To see another teams fan make a thread like this makes me happy. I mean really, who does this unless they are afraid.


----------



## Seuss (Aug 19, 2005)

The Future7 said:


> To see another teams fan make a thread like this makes me happy. I mean really, who does this unless they are afraid.



lol


You obviously don't know how to take a joke.


----------



## xray (Feb 21, 2005)

Dr. Seuss said:


> lol
> 
> 
> You obviously don't know how to take a joke.


It's the internet - sarcasm has to be noted. :biggrin:


----------



## Seed (Jun 29, 2005)

xray said:


> It's the internet - sarcasm has to be noted. :biggrin:


yup you should add [/sarcasm] at the end of anything sarcastic. like now [/sarcasm]


----------



## edwardcyh (Dec 13, 2005)

Wow! Learn something new EVERYDAY! [/sarcasm]


----------



## Dissonance (Jul 21, 2004)

Dragnsmke1 said:


> your jinx thread aint gonna work...or team is actually good...


lame.


----------



## Dre (Jun 20, 2003)

...The hell is this flamefest?


----------



## Aylwin (Jan 29, 2007)

Dragnsmke1 said:


> your jinx thread aint gonna work...or team is actually good...

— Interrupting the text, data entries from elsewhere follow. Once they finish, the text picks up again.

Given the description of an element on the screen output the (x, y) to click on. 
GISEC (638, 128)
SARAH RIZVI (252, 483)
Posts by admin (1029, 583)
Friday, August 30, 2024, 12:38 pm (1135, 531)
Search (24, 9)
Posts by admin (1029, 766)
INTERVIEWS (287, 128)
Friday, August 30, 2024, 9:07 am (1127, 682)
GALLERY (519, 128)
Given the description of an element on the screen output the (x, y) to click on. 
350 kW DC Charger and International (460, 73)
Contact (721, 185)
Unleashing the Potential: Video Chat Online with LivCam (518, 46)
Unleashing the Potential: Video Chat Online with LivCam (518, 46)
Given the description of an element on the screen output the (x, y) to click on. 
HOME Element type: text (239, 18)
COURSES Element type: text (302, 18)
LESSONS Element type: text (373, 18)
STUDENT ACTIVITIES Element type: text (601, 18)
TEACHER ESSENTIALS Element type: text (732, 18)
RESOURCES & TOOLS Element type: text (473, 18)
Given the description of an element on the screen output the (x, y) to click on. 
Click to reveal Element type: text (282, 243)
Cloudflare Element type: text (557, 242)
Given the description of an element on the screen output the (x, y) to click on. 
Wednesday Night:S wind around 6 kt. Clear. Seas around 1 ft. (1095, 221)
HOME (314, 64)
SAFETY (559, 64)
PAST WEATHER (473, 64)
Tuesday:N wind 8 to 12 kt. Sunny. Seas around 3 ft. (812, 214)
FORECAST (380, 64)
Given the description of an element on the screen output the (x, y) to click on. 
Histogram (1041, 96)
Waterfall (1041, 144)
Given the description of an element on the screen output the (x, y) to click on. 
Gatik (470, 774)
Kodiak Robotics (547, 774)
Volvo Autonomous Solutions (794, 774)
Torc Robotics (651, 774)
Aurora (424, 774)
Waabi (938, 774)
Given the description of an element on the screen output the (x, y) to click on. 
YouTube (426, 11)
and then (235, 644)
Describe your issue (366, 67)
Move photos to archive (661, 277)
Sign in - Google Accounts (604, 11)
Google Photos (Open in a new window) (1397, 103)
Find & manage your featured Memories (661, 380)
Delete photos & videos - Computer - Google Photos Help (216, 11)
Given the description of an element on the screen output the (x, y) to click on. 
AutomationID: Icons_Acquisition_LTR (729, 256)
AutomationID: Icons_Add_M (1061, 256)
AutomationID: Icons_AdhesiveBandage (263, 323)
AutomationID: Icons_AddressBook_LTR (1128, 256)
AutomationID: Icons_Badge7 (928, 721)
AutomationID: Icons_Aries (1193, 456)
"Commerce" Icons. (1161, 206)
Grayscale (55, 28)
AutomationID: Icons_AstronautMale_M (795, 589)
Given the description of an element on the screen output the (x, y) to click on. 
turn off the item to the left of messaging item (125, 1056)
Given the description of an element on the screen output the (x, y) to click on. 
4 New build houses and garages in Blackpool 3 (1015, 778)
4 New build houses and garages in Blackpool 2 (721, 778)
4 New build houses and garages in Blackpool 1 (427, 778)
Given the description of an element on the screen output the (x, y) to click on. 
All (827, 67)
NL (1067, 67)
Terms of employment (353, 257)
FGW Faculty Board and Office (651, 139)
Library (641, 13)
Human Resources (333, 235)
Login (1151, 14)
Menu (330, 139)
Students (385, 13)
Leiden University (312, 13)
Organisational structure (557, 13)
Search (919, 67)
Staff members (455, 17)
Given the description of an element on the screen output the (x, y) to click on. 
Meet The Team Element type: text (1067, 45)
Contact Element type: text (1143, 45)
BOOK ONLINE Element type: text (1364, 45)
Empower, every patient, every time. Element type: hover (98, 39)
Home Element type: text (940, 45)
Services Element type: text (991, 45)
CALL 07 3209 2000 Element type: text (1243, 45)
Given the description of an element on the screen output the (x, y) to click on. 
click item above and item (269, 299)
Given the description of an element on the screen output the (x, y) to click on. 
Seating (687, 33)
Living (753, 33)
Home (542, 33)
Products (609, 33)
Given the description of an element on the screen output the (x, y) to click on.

You're right. They're too good! The Mavs are definitely on a rampage this season. There's just no stopping them.

If I remember correctly, they already have 3 streaks of 10 or more. If they now make it 4 streaks, that's got to be a record, right?


----------



## edwardcyh (Dec 13, 2005)

Aylwin said:


> You're right. They're too good! The Mavs are definitely on a rampage this season. There's just no stopping them.
> 
> If I remember correctly, they already have 3 streaks of 10 or more. If they now make it 4 streaks, that's got to be a record, right?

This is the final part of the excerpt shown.